◆ YOUR INSTRUCTIONS
Return each record word for word, keeping none of its pictures.

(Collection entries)
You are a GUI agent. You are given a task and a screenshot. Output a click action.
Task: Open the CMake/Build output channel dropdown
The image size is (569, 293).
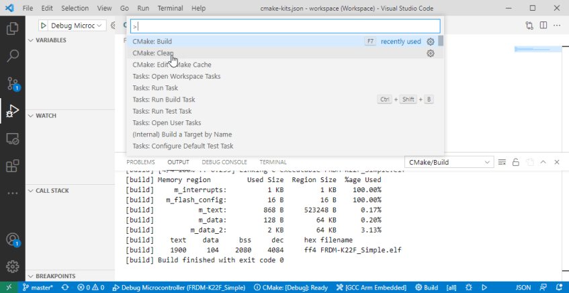[449, 162]
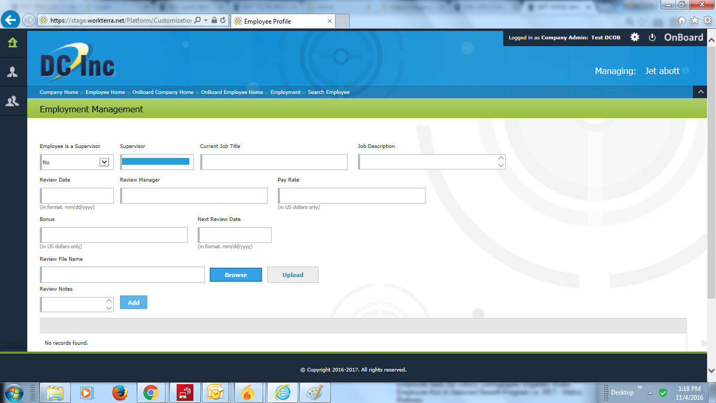This screenshot has width=716, height=403.
Task: Click the power logout icon
Action: click(x=652, y=37)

◆ SOLUTION TO THE EXERCISE
You are a GUI agent. You are given a task and a screenshot. Output a click action.
Task: Open the CMake/Build output channel dropdown
The image size is (569, 293).
[449, 162]
This screenshot has width=716, height=403.
Task: Click the power logout icon
Action: click(x=652, y=37)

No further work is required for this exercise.